* [What you need to do]:
Return the stretch from the line with "875x663 pixels. How" through the line with "Open sort order arrows beside status filter" in the data below, character for character, skipping all pictures.
╔══
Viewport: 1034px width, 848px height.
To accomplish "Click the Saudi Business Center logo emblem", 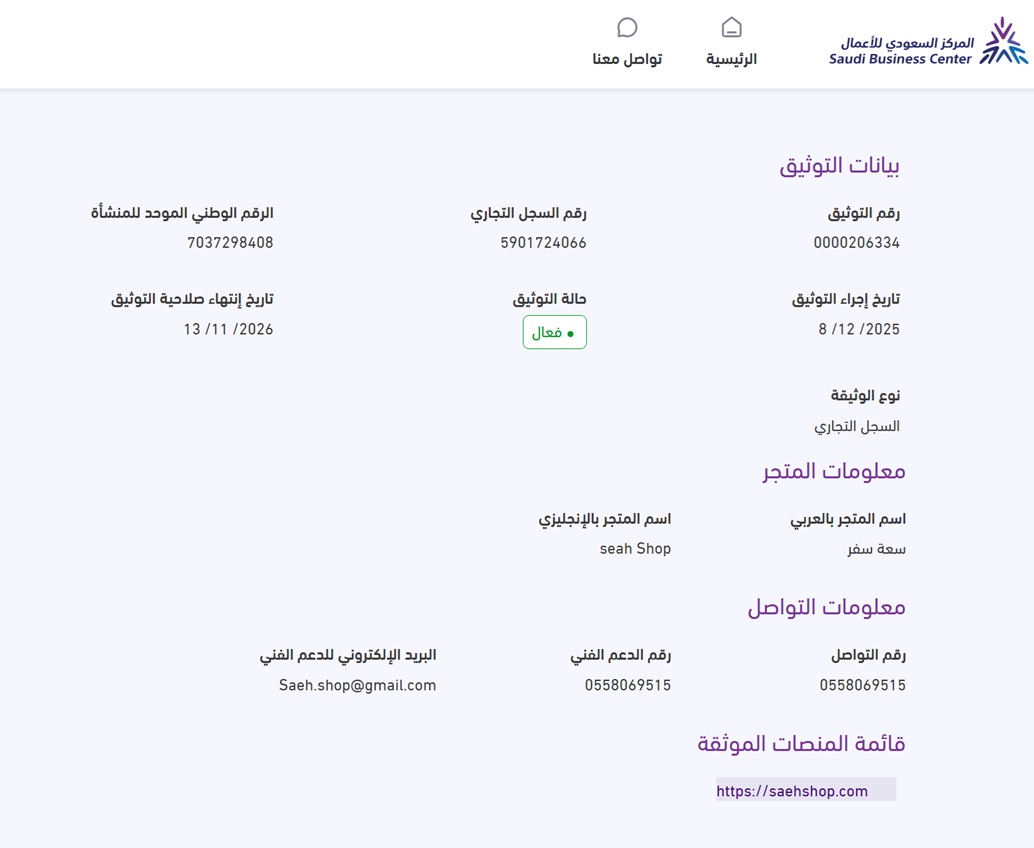I will tap(1002, 42).
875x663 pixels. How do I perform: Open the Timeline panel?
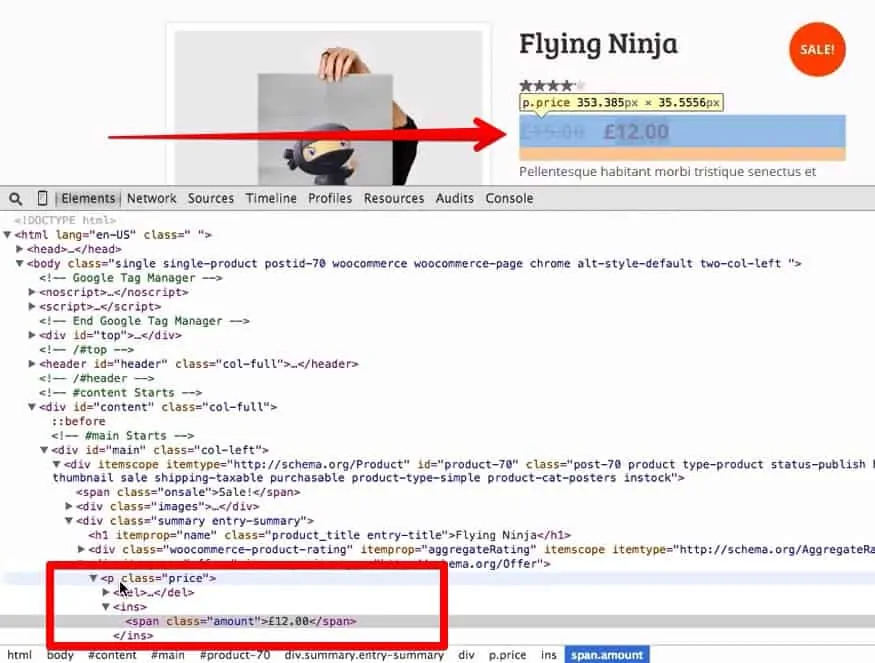click(x=270, y=198)
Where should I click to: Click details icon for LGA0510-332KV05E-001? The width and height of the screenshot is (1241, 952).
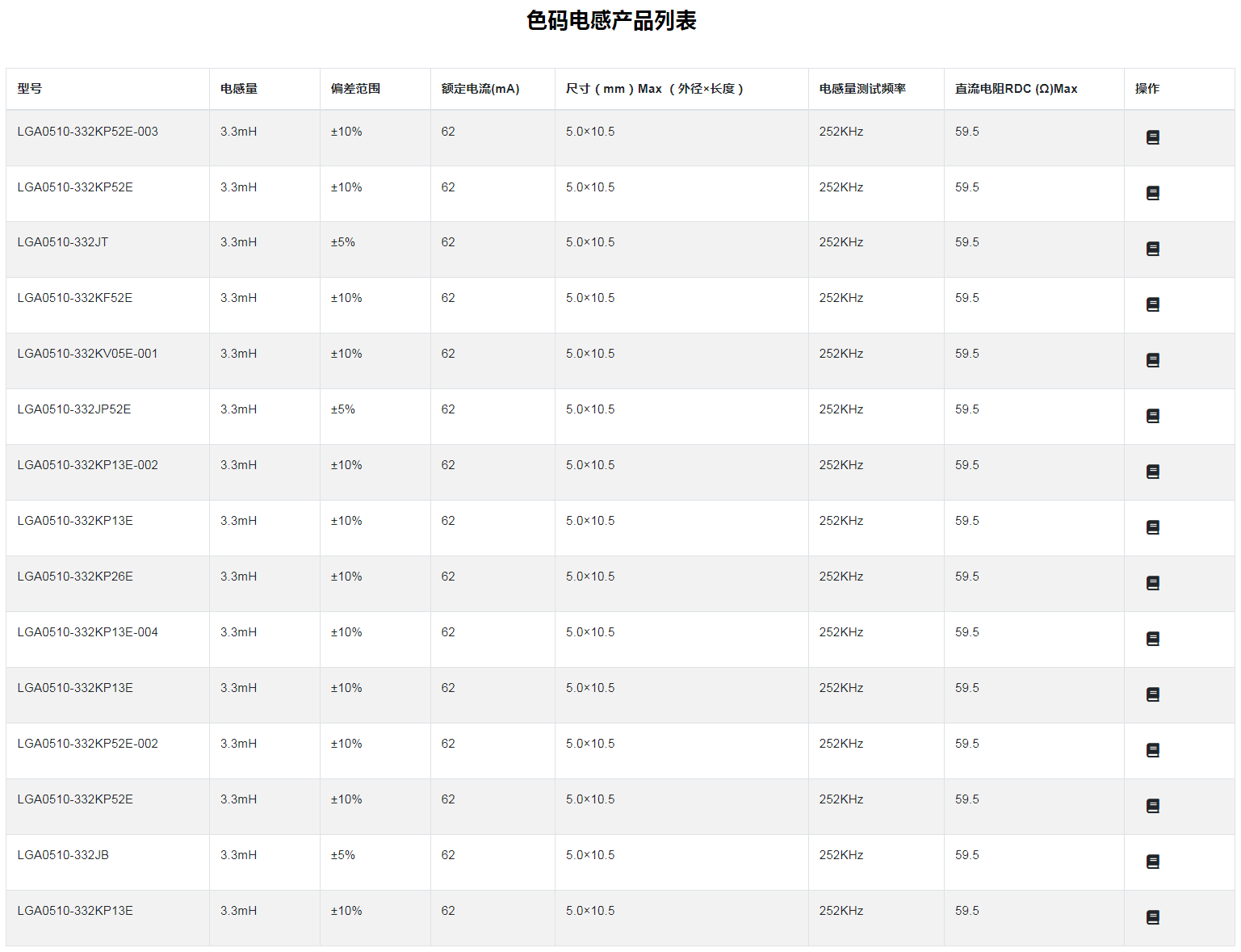(x=1152, y=360)
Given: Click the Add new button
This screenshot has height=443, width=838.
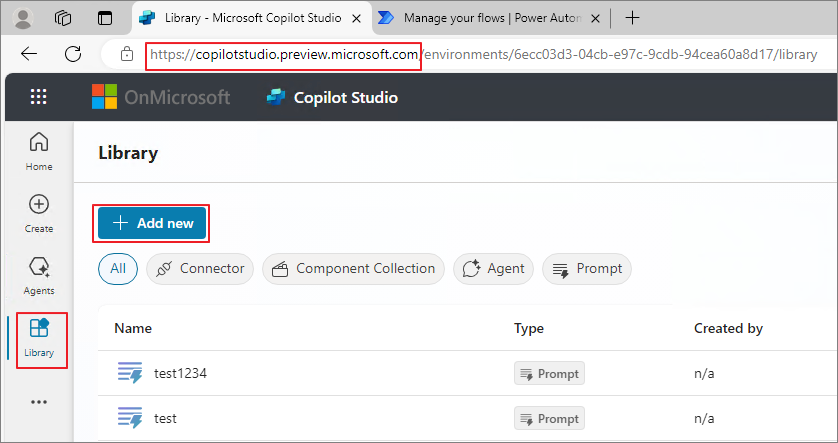Looking at the screenshot, I should point(152,223).
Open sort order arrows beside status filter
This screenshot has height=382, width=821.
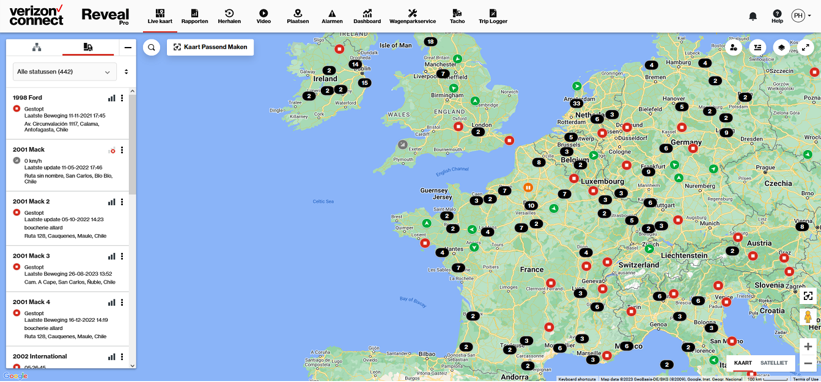click(126, 72)
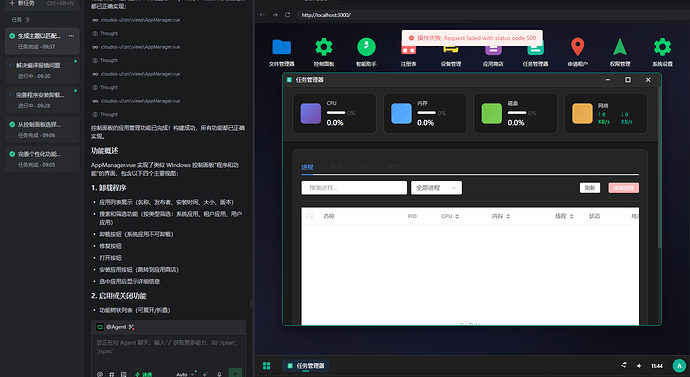Open the 文件管理器 folder desktop icon
Image resolution: width=690 pixels, height=377 pixels.
point(282,52)
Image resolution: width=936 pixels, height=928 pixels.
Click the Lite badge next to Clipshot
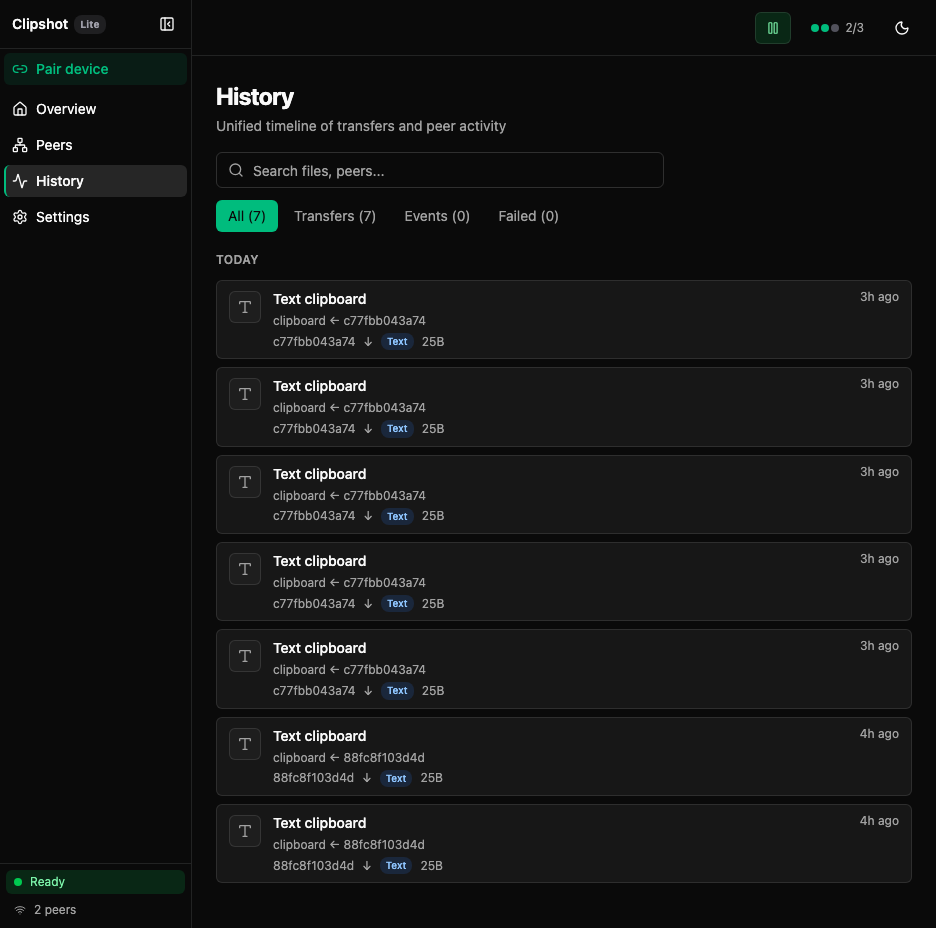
╚══
* [Output of the task]:
875x663 pixels. How do I perform: Open the Timeline panel?
click(x=270, y=198)
Where should I click to: Click details icon for LGA0510-332KV05E-001? The width and height of the screenshot is (1241, 952).
(x=1152, y=360)
Given: Click the Add new button
This screenshot has height=443, width=838.
Looking at the screenshot, I should point(152,223).
Open sort order arrows beside status filter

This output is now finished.